E la smart city è infatti qualcosa che non si tocca, un meccanismo oliato e nascosto, l’interconnessione aerea.
Ma la maggior parte di internet passa in cavi d’acciaio sottomarini, non tra i satelliti, e con quattromila anime affianco – solo quelle – senti ogni ruota, qualcosa che scotta.

Un amico mi ha detto una volta: “l’unica cosa che si può fare al paese è terrorizzarsi”. E aveva ragione, perché può essere tremendo. Ma quanto questo spavento mi sembra fiero, ancora, di fronte alla città sottocutanea; questa tenacia a farsi contro la storia, se la storia è logora – da reliquia ad alternativa. Ci sono nei paesi queste ragioni: che il luogo è più dello spazio; che il difficile è meglio del facile; che niente è facile davvero.

Isola Comacina: dada, turismo, paesaggio

In cima all’Isola Comacina, tra resti romani e medievali, si trova questo oggetto.
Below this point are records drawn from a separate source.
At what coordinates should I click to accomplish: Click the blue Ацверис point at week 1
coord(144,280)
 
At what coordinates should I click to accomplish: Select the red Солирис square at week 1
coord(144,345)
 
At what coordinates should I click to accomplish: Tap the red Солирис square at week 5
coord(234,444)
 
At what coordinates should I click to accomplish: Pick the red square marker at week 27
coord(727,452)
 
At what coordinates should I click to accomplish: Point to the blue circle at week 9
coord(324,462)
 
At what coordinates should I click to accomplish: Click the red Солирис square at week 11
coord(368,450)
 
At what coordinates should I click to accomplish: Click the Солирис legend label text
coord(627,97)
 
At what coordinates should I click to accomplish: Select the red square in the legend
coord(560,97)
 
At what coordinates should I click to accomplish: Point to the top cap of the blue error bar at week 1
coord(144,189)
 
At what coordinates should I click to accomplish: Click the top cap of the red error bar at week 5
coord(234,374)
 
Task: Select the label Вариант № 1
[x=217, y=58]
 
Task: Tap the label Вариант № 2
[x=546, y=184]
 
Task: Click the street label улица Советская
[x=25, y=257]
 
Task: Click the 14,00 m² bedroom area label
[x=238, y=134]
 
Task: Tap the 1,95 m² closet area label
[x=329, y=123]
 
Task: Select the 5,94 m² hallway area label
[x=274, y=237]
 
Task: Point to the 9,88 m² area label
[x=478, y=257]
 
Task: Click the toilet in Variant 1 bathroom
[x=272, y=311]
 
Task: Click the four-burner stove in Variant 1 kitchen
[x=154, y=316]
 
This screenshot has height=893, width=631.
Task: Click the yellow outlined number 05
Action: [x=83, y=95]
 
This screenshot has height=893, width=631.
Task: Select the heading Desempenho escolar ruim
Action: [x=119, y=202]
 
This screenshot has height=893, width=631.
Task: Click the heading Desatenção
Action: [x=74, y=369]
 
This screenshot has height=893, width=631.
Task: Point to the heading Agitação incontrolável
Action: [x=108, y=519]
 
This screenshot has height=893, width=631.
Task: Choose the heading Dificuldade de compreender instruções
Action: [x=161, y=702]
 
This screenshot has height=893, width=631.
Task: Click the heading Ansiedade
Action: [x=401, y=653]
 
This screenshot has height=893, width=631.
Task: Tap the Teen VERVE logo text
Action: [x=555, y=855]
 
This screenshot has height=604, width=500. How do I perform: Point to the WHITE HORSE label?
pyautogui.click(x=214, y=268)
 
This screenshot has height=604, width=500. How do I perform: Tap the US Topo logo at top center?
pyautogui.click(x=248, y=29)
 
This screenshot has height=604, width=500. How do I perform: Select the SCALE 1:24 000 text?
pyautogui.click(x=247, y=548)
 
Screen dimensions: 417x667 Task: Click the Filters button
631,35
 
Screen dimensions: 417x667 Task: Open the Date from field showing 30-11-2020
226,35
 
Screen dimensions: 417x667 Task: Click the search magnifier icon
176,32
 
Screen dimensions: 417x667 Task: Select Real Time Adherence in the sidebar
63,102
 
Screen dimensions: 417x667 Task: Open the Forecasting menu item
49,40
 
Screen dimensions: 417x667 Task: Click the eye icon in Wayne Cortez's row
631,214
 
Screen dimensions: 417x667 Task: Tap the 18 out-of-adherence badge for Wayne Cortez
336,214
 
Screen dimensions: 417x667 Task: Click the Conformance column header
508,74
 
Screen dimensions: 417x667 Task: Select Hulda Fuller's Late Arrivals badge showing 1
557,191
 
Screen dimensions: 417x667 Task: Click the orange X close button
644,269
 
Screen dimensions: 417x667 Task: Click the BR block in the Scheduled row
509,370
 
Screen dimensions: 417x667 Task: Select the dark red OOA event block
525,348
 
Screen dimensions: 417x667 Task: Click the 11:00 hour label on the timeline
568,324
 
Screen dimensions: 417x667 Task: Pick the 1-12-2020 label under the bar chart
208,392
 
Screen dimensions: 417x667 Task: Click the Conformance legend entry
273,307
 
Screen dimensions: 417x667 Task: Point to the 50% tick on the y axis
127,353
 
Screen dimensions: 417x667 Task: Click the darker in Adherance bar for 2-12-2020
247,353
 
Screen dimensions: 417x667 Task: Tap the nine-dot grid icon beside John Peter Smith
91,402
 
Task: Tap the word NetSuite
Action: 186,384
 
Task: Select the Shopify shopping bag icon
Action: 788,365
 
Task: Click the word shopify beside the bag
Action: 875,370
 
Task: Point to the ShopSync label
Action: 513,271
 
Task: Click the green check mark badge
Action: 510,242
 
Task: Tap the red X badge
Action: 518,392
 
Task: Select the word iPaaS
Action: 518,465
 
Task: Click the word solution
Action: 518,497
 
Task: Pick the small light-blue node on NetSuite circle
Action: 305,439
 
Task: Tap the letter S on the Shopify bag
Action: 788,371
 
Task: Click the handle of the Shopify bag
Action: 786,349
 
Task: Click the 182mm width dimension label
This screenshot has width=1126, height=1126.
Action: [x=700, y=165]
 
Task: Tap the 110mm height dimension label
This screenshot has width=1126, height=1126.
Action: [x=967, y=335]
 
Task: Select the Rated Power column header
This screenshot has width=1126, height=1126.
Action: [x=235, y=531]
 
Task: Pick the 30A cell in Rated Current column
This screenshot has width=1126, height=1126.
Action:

Visto così, è una meraviglia, puro dada: un quadrato vuoto, bianco, rotante, in cima a una collina. Fuori posto, divino e alieno.
Ma la frequentazione dell’oggetto, la lettura della didascalia e dell’hashtag mettono, in un secondo momento, di fronte alla sua effettiva “funzione”: inquadrare qualcosa – dalla vetta dell’isola i paesaggi sono belli e molteplici – dunque fotografarlo e smerciarlo su Instagram.
In questa dicotomia sta l’essenza del turismo, che ha due matrici fondamentali:
1) l’antidadismo, cioè impedire ogni forma di disfunzione e di alienità, imporre il funzionalismo come traino del consumismo
2) la bidimensionalità, cioè mantenere inquadrabile e misurabile la realtà, e intatto e irrinunciabile il fronteggiarsi di spettatore e spettacolo. Una sorta di “regola dei 180°” rubata al cinema e applicata alla realtà tutta

Questo oggetto, insomma, così luminoso all’inizio – pensate fare una salita e trovare in cima, senza ragione, non un santuario ma un inquadratore del cielo – mi ha poi dimostrato non solo che Simmel con Filosofia del paesaggio, decenni e decenni fa, aveva intuito alla perfezione i meccanismi di significazione dello spazio (è l’occhio che fonda il paesaggio, tramite una cornice anche solo ideale), ma soprattutto che, sì, turismo è l’al di qua, l’esatto opposto di esperienza.

Coscienze idriche

Il rapporto che intessiamo coi luoghi è più stratificato e denso di quanto la vita da pavimento calpestato e basta ci fa credere. Abitare per me è confrontarsi costantemente con un enorme mole di passato inconosciuto alle spalle, con una tensione verso il sepolto da noi incontrollato.
Quest’anno, l’esistenza mi ha messo di fronte alla terza delle forme di “coscienza idrica” che ho conosciuto.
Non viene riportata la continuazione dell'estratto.